17 octobre 1961 – 17 octobre 2017 : une instrumentalisation
Les dernières années du XXe siècle et les premières du XXIe voient les hommes politiques et les médias développer quelques idées-forces dont le seul objet est d’éluder des difficultés nées d’une décolonisation calamiteuse qu’aucun gouvernement de la Ve République n’a pu surmonter.
C’est la vulgarisation de la langue de bois, l’avènement de néologismes et l’invention de nouveaux concepts dont le seul but est de détourner l’attention du citoyen afin de lui cacher la réalité d’une situation préoccupante sinon alarmante. C’est pour camoufler leur impuissance que nos dirigeants recourent au style incantatoire et « charment » littéralement l’opinion publique en utilisant des formules aussi novatrices que magiques.

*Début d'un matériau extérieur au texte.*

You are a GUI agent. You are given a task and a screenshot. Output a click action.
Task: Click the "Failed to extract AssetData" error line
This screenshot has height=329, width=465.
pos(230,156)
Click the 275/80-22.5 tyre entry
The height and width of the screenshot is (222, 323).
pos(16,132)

Ainsi a-t-on inventé le « Devoir de mémoire » qui n’engage personne dans la mesure où, par définition, la mémoire est aléatoire. Qui peut contester le caractère fluctuant de la mémoire quand tant d’expressions en relativisent la valeur : perte de mémoire, trou de mémoire, mémoire sélective, trouble de la mémoire, mémoire courte, mémoire infidèle…
Pour qui observe l’émergence d’un tel concept, la manipulation de l’opinion publique est évidente : il s’agit d’imposer un prétendu devoir de mémoire pour échapper aux dures contraintes du devoir de Vérité. Et si d’aventure, un inconséquent cherchait à perturber le cérémonial thérapeutique de cette obligation salvatrice, en introduisant dans le Temple cette malheureuse Vérité jusqu’alors enfermée au fond de son puits, les grands prêtres ne manqueraient pas de prononcer l’excommunication de l’hérétique pour « révisionnisme » (encore un néologisme surgi de l’après-guerre). Et voilà pourquoi votre fille est muette !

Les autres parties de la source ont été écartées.